In those circumstances the Court took the view, at the hearing on 8 March 2013, that there was no material upon which, in the face of opposition from the claimant, it could reach the conclusion that it would be appropriate to adjourn the appeal which was properly before it. After considering the history of repeated failure by the defendants to attend hearings of which they had had notice, the Court was satisfied that an adjournment would serve no useful purpose. In particular, there was no reason to think that, if an adjournment were granted, the defendants would attend, or be represented at, an adjourned hearing. The Court was unable to avoid the conclusion, reached by Judge Mitchell and Mr Justice Hadddon-Cave in the circumstances which I have described, that Ms de Ferranti was unwilling to engage with the litigation process. In fairness to the claimant, the only appropriate course was to proceed to determine the appeal in the absence of the defendants.

Determination of the appeals

33.

As Lord Justice Toulson observed, when granting permission to appeal, the underlying question before the Court is whether Mr Justice Haddon-Cave erred in refusing to set aside the default judgment and to stay enforcement of the award of damages assessed thereunder. But before addressing that question it is, I think, first necessary to cut through the procedural thicket in which these proceedings have become entangled.

Setting aside the default judgment

34.

Part 12 of the Civil Procedure Rules sets out the circumstances in which, and the procedure by which, a party may obtain a “default judgment”: that is to say, a judgment without a trial where a defendant (a) has failed to file an acknowledgment of service or (b) has failed to file a defence. Part 13 sets out the procedure for setting aside a default judgment.
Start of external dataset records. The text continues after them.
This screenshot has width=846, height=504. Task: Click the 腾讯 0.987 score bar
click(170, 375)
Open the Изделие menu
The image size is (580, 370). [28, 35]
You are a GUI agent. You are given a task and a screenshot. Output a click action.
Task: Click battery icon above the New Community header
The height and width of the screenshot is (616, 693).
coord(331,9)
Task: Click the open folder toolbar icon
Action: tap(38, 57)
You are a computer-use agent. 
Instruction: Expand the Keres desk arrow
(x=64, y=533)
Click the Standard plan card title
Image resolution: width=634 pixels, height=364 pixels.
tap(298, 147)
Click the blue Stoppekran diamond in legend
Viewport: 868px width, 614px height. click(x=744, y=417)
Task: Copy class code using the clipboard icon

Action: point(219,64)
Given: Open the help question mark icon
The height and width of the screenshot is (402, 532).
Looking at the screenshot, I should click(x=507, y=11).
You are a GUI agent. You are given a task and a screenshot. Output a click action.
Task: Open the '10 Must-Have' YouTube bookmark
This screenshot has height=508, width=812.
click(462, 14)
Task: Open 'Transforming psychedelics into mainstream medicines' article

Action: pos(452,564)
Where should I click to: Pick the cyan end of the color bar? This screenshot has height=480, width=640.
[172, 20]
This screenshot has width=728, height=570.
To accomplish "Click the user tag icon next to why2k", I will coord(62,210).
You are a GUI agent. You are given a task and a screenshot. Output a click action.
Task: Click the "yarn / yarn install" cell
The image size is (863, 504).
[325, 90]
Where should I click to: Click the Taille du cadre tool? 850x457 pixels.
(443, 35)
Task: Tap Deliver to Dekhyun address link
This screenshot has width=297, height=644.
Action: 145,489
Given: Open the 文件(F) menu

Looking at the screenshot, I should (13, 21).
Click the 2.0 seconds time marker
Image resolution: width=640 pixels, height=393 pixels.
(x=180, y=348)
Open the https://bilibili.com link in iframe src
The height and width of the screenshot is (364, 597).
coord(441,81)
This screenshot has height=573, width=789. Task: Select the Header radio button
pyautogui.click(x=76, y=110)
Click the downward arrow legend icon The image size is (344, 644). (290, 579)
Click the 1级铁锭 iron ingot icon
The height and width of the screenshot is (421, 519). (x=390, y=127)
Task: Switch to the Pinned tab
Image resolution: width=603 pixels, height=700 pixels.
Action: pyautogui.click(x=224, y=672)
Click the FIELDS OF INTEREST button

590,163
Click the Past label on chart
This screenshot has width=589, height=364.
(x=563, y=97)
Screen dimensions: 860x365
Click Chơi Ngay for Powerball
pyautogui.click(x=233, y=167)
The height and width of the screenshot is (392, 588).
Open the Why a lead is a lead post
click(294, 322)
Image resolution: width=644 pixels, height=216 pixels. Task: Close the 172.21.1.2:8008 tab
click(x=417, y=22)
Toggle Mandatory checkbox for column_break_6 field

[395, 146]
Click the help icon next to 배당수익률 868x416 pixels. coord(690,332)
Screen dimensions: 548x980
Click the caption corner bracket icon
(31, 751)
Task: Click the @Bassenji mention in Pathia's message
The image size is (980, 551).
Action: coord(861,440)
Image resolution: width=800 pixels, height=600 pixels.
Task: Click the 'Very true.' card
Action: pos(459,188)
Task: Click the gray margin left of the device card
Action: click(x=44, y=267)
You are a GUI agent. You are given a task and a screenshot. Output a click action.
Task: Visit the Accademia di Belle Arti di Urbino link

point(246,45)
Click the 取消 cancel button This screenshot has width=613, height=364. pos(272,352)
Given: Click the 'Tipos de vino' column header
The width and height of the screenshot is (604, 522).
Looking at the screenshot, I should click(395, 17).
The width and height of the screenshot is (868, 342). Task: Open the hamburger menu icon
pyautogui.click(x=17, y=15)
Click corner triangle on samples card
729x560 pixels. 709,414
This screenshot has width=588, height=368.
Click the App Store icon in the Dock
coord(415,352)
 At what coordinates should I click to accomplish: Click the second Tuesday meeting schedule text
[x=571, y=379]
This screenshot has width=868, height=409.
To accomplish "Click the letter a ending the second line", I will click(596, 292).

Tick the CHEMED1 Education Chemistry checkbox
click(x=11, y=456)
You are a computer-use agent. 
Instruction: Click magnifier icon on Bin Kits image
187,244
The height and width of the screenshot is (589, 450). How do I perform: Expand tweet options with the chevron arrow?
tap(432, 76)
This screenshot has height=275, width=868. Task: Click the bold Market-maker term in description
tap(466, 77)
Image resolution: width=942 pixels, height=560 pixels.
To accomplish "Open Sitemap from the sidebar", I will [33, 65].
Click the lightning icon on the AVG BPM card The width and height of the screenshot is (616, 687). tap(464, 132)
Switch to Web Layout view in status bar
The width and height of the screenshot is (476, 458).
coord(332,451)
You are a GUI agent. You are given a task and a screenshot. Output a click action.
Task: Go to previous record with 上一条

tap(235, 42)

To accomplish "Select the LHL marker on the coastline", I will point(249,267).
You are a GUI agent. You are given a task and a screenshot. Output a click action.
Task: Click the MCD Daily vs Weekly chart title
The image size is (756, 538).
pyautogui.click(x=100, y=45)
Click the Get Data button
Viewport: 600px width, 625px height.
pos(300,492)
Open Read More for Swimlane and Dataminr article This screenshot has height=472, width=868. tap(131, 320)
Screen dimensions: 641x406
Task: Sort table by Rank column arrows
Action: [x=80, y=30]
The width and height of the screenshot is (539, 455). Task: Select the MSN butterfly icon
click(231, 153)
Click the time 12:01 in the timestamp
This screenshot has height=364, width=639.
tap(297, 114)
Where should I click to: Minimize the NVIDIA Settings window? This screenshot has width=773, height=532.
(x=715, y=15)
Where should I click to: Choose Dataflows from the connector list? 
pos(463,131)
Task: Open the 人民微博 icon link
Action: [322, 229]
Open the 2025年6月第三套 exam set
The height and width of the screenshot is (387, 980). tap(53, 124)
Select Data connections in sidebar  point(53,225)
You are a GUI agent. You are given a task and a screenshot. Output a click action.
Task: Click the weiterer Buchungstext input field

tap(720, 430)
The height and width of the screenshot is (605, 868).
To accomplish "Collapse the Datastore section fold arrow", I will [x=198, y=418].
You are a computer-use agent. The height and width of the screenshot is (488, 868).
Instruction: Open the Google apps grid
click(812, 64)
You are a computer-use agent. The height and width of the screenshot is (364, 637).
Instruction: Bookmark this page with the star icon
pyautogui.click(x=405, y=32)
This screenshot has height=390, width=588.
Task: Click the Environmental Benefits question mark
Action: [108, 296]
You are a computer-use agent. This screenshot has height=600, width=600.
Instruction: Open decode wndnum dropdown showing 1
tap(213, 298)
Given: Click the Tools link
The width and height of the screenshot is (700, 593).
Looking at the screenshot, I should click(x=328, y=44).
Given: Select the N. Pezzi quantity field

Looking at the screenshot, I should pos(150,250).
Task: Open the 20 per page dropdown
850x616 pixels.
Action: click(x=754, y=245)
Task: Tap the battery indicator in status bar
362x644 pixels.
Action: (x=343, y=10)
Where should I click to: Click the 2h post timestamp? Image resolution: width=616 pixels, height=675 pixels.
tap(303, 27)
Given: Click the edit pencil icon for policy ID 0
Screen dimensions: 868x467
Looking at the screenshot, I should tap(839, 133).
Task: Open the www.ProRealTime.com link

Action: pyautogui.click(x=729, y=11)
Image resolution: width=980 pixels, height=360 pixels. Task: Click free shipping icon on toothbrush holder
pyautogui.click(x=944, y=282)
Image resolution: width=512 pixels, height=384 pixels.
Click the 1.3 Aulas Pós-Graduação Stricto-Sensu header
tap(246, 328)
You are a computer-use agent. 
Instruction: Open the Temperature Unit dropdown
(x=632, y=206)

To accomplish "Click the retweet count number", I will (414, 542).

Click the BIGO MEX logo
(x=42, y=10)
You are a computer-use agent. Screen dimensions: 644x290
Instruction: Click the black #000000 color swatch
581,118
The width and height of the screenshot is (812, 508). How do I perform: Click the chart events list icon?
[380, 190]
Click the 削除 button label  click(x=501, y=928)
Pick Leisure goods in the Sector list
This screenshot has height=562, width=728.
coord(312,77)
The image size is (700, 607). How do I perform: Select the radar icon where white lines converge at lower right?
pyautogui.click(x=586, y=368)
CPR 13.2 identifies the cases where the Court must set aside a judgment entered under Part 12: in particular, paragraph (a) of that rule requires that the court must set aside a judgment entered under Part 12 if the judgement was wrongly entered because:

“(a) in the case of a judgment in acknowledgment in default of acknowledgment of service, any of the conditions in rule 12.3(1) and 12.3(3) was not satisfied; . . .”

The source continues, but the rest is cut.